Frankfurter Allgemeine Zeitung - Rezension
Frankfurter Allgemeine Zeitung | Besprechung von 22.09.2005

Kommunen außer Kontrolle
Eine neue Aufgabenteilung zwischen Gemeinderäten und Verwaltungen ist erforderlich

Klaus Jungfer: "Die Stadt in der Krise". Ein Manifest für starke Kommunen. Carl Hanser Verlag, München 2005. 240 Seiten, 19,90 [Euro].

Der Münchner Oberbürgermeister Christian Ude hat im Herbst 2003 mit einem institutionellen Hilfeschrei auf die Erosion der Kommunalfinanzen großer Städte hingewiesen. Dafür machte er auch die Politik der rot-grünen Koalition verantwortlich. Das finanzpolitische Erdbeben blieb aus; Berlin reagierte nur mit einem gereizten Grummeln, was nicht untypisch ist für Regierungszentralen. Nach deren Koordinatensystem haftet der Kommunalpolitik etwas zutiefst Provinzielles an, obwohl immer und immer das Gegenteil ("All politics is local") behauptet wird.

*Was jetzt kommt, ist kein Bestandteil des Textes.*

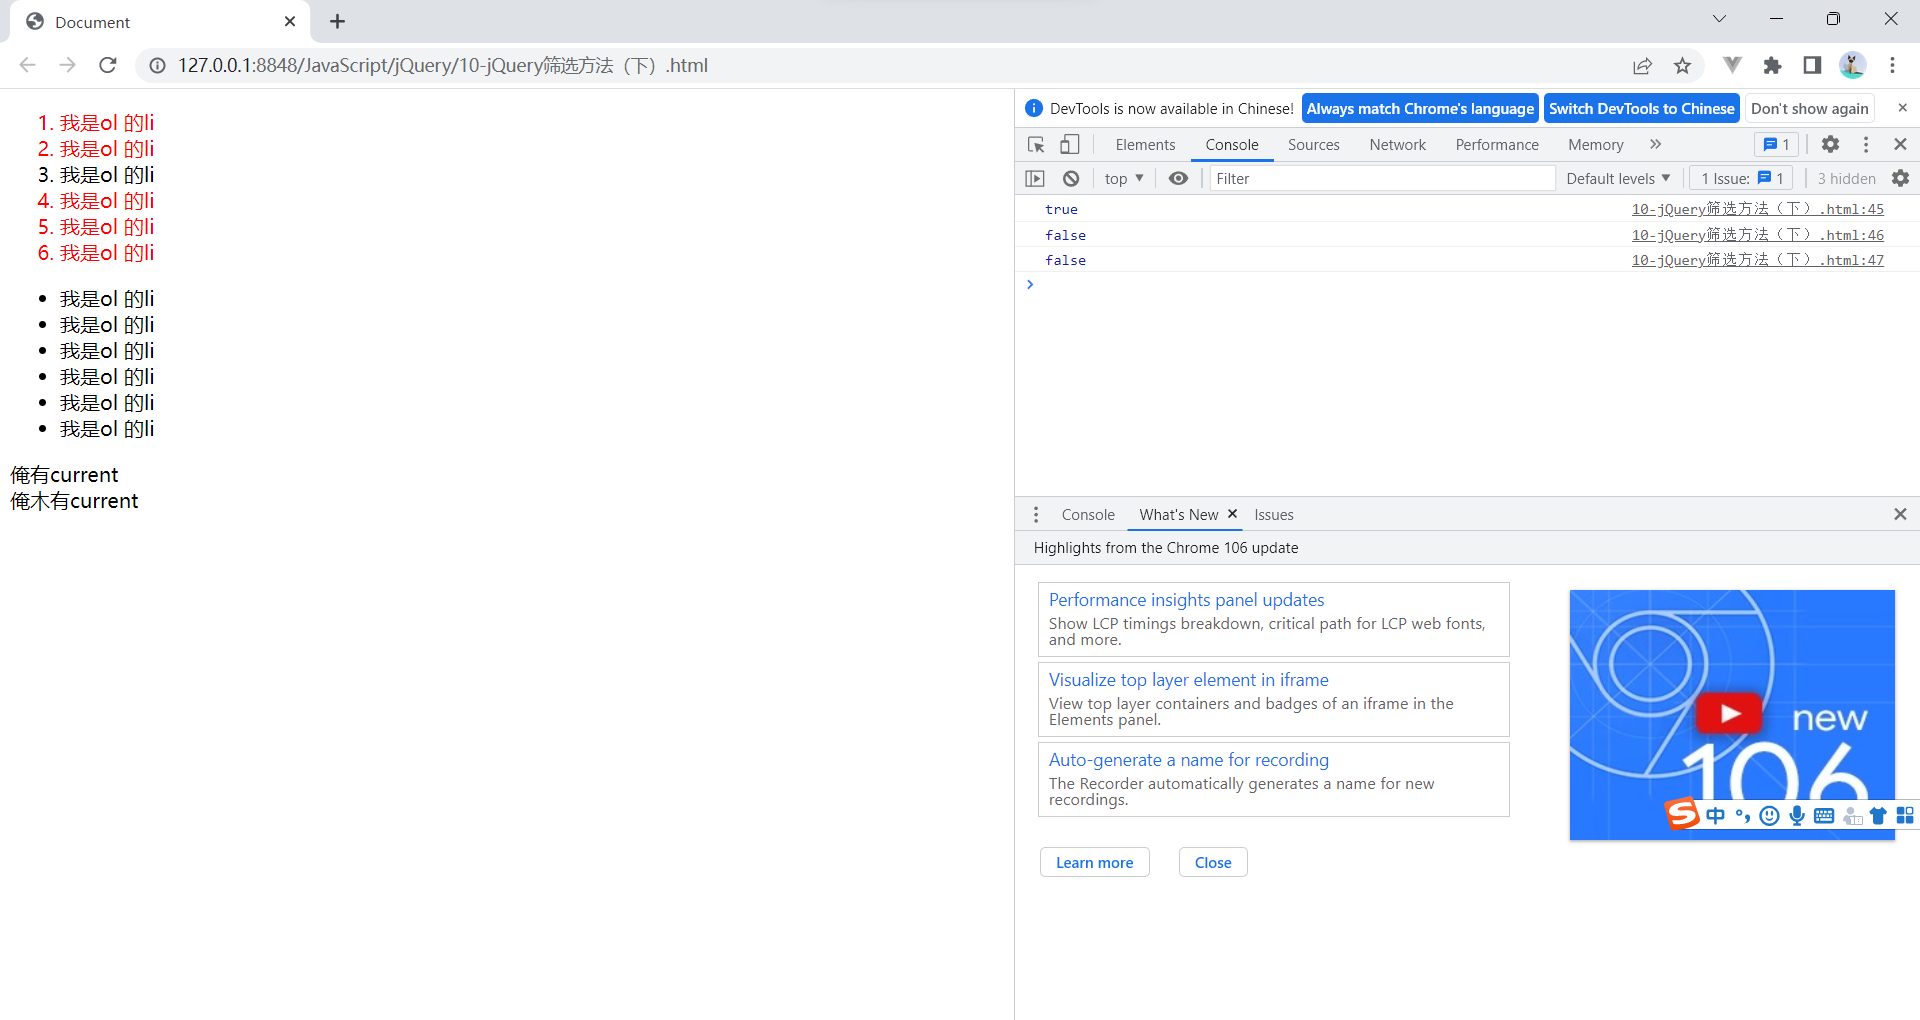Follow the html:45 source link for 'true'
Screen dimensions: 1920x1020
pyautogui.click(x=1757, y=209)
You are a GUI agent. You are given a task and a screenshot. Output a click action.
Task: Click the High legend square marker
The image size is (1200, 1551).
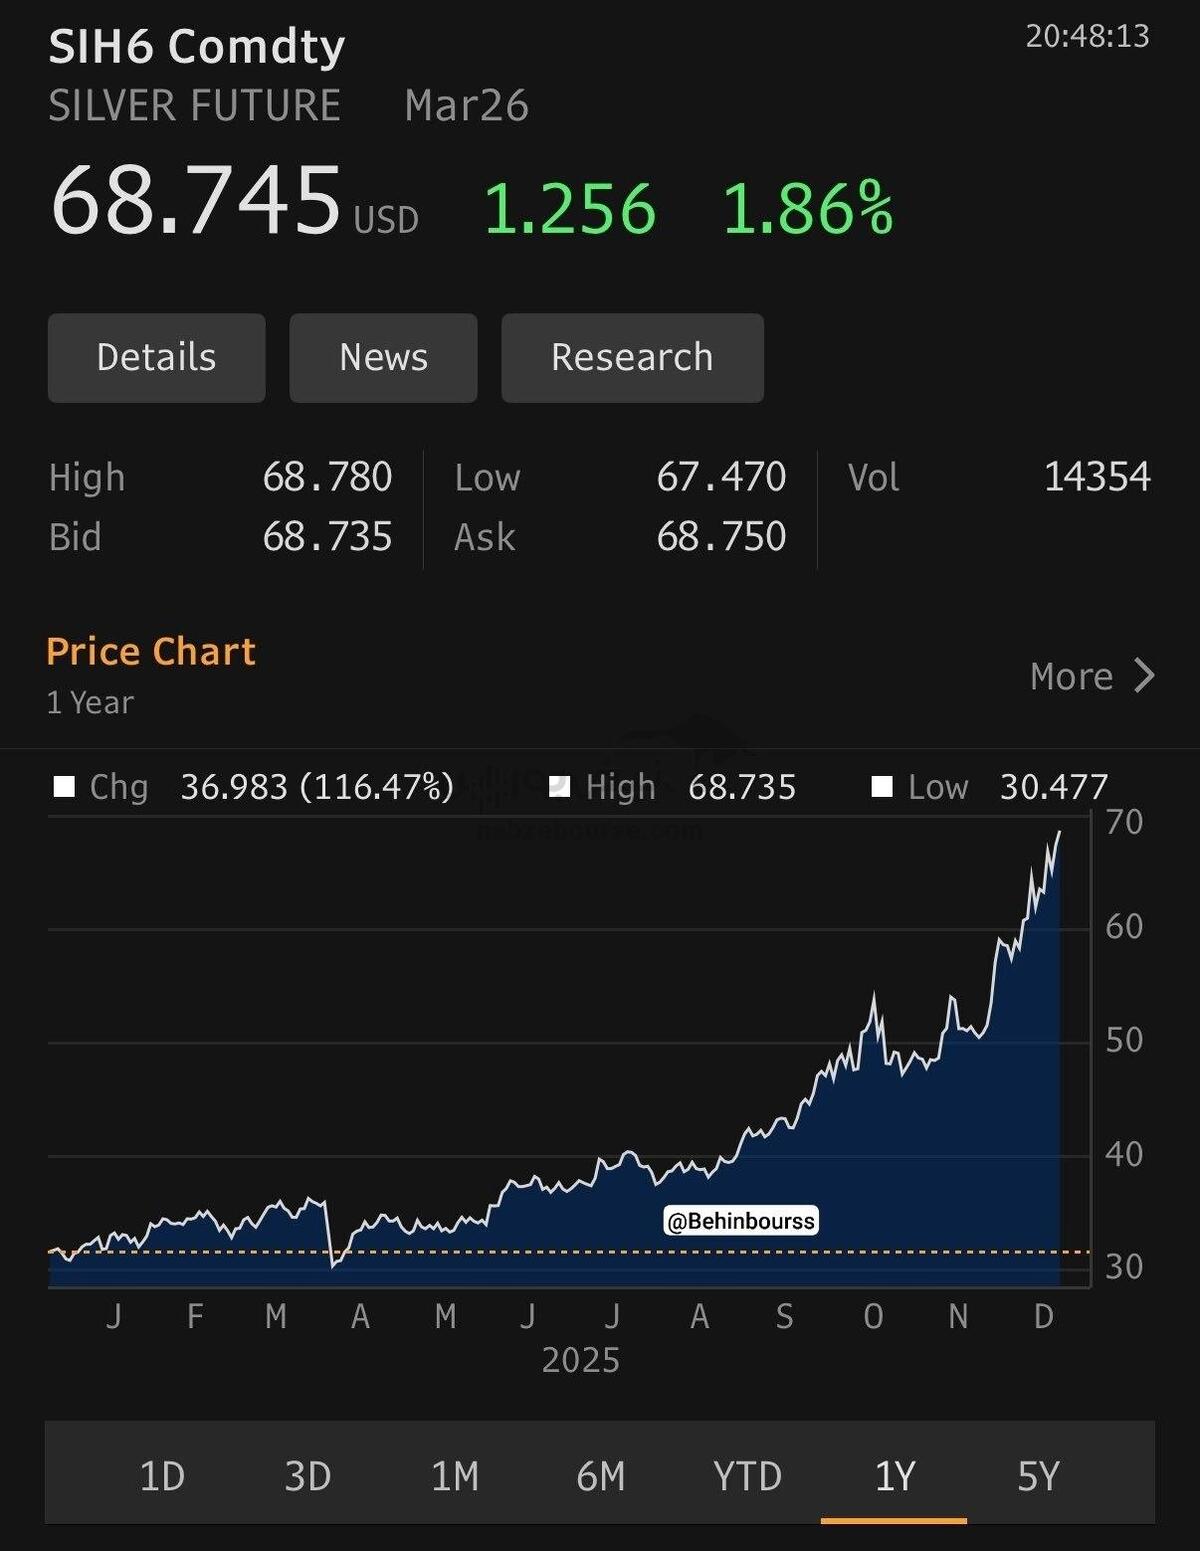pos(560,787)
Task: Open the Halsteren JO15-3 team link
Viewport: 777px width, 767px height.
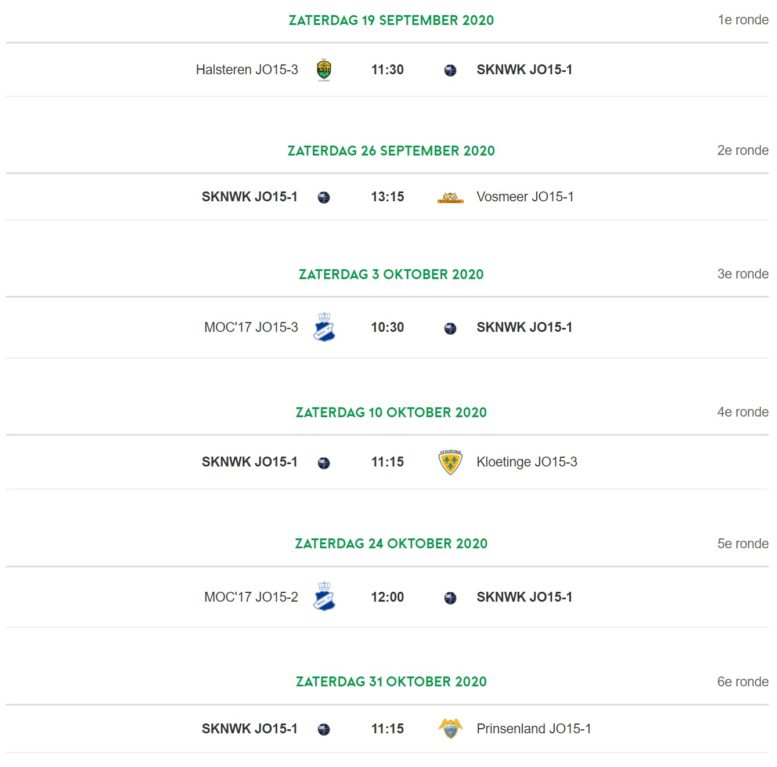Action: pyautogui.click(x=247, y=69)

Klaus Jungfer hat diesen Hilferuf fachlich fundiert; er war von 1993 bis 2004 als Münchner Stadtkämmerer für die Finanzen der bayerischen Landeshauptstadt verantwortlich. Er hat eine Übersicht der finanziellen Entwicklung großer Städte vorgelegt, die in ihrer Kompaktheit und Solidität etwas Besonderes darstellt. Aus der angeschlossenen Dankadresse geht hervor, daß der gesamte Stab der Münchner Kämmerei an diesem Text mitgewirkt hat - facettenreich, glättend und mit langweiliger Brillanz.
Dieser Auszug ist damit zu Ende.